Hard as it may be to believe, this was once an understanding that brought at least some nuance to the way the Christian right talked about abortion rights. Jia Tolentino wrote a very excellent blog last week for The New Yorker, unpacking the shifting and hardening of Christian objections to the availability of safe and legal abortions, and exploring the moral perils not of abortion but of bringing a new life into our deeply beshitted world. Tolentino explains how as recently as the 1960s some very serious Christian thinkers and voices used an influential platform to affirm abortion as a practical necessity, even while some of them considered abortion to be a sinful act:
In 1967, Colorado became the first state to allow abortion for reasons other than rape, incest, or medical emergency. A group of Protestant ministers and Jewish rabbis began operating an abortion-referral service led by the pastor of Judson Memorial Church, in Manhattan; the resulting network of pro-choice clerics eventually spanned the country, and referred an estimated four hundred and fifty thousand women to safe abortions. The evangelical magazine Christianity Today held a symposium of prominent theologians, in 1968, which resulted in a striking statement: “Whether or not the performance of an induced abortion is sinful we are not agreed, but about the necessity and permissibility for it under certain circumstances we are in accord.”
The New Yorker
Is this football fella harkening back to a time when Christians, both at the individual level and also grouped together into communities and constituencies, could think with nuance about abortion as a legal right? Let's return to that Plymouth dinner and auction and see how Harbaugh eventually finished his thought, which began with such promise:
“Ultimately, I don’t believe that is the case with abortion,” Harbaugh continued. “Yes, there are conflicts between the legitimate rights of the mother and the rights of the unborn child. One resolution might involve incredible hardship for the mother, family and society.
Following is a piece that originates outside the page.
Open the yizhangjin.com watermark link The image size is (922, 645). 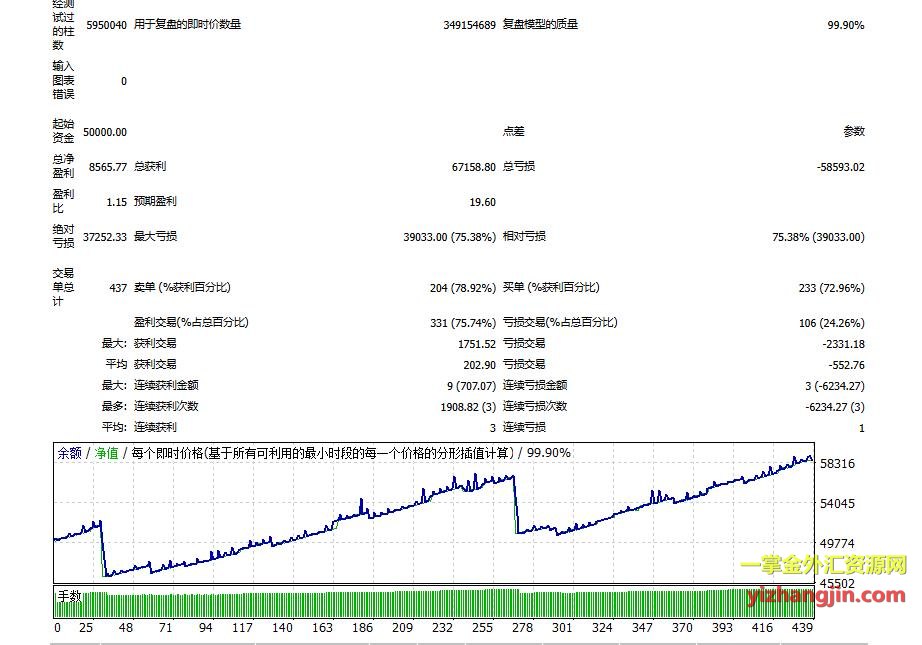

Another results in the death of an unborn person."
Neither outcome is good, Harbaugh said, but between the two, the life of the unborn person must win out.
Detroit Catholic
The Plymouth event where Harbaugh articulated and then immediately spiked a plea for Christians to mind their own fucking business raised an estimated $144,000 for anti-abortion initiatives and Plymouth Right to Life's anti-abortion work, including $2,300 from a donor for the privilege of catching a pass from Harbaugh, described as a "cross-ballroom spiral."